C’è perfino un ‘Omakase Bar’, piccola stanza giapponese in cui ti affidi completamente al barman. Qui comanda lui. Il sinonimo di Omakase è “ce penso io”.

Lo stesso principio si applica a tutti i cocktail sul menù. Ognuno di loro è servito in un bicchiere ghiacciato, senza niente. Al massimo con un grande cubo di ghiaccio. E quando riduci all’osso, quando abbracci il minimalismo più completo, cosa ti rimane? L’istinto. Non hai difese, sei davanti a un concetto liquido studiato apposta per darti quello che ti serve a fine giornata. In fondo c’è qualcuno a cui frega qualcosa della fetta di limone o di arancia? “Diciamo le cose come stanno: uno va in un cocktail bar perché la giornata è andata bene o male.”, mi dice Patrick con la schiettezza che piace a me.

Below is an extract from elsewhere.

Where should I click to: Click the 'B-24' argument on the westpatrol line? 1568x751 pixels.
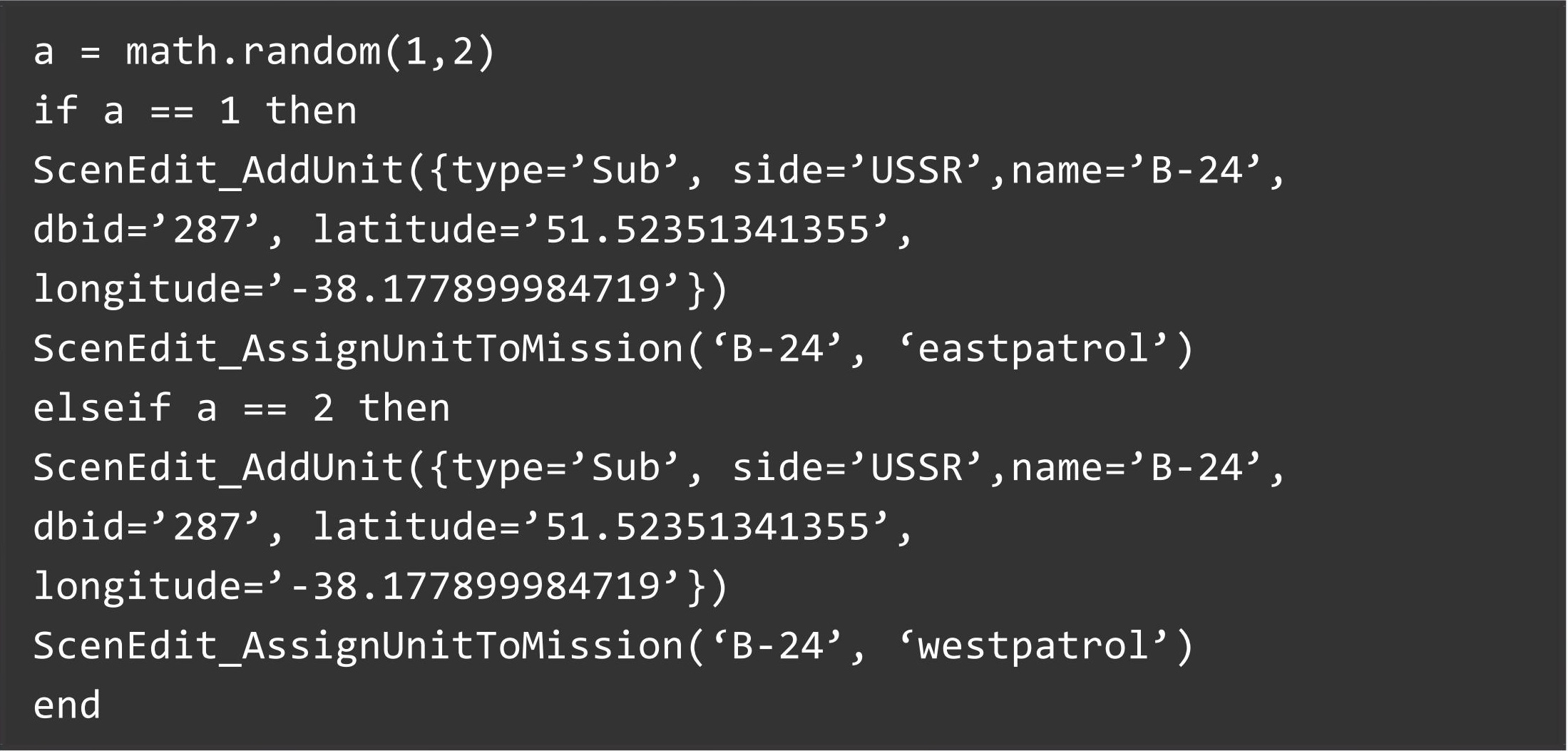pyautogui.click(x=778, y=647)
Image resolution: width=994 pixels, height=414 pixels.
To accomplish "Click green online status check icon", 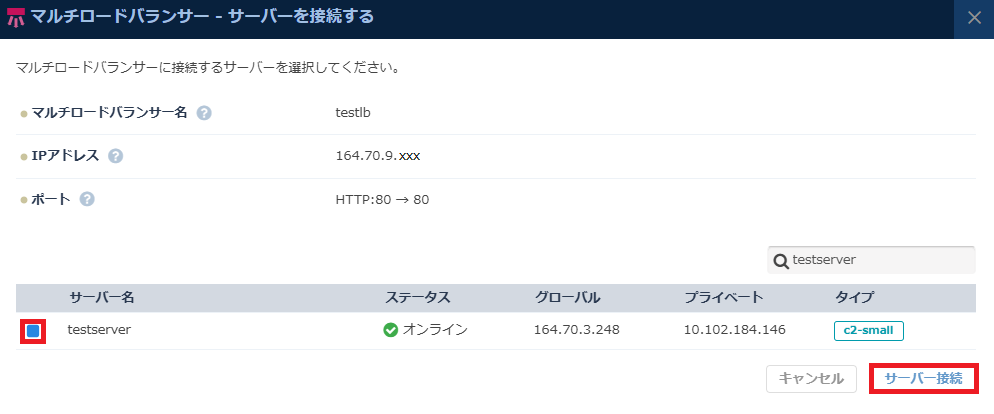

“La gente viene per avere del coraggio liquido. Che sia per provarci con una ragazza, un ragazzo, o per dimenticare. Viene perché questa roba fa effetto, deve fare effetto. E quando arrivi qui, che hai tutto sulle spalle, io uso il tuo istinto primordiale per coccolare la tua guardia abbassata nel modo migliore possibile.”

Il menù qui a Drink Kong è basato sui colori e su una brevissima didascalia fatta di tre aggettivi suggestivi. Devi scegliere il colore secondo l’istinto. Io l’ho fatto prima che mi dicesse tutto questo e quel Manhattan era esattamente l’intruglio di cui avevo bisogno. “Il bello è che devi essere sincero con te stesso.”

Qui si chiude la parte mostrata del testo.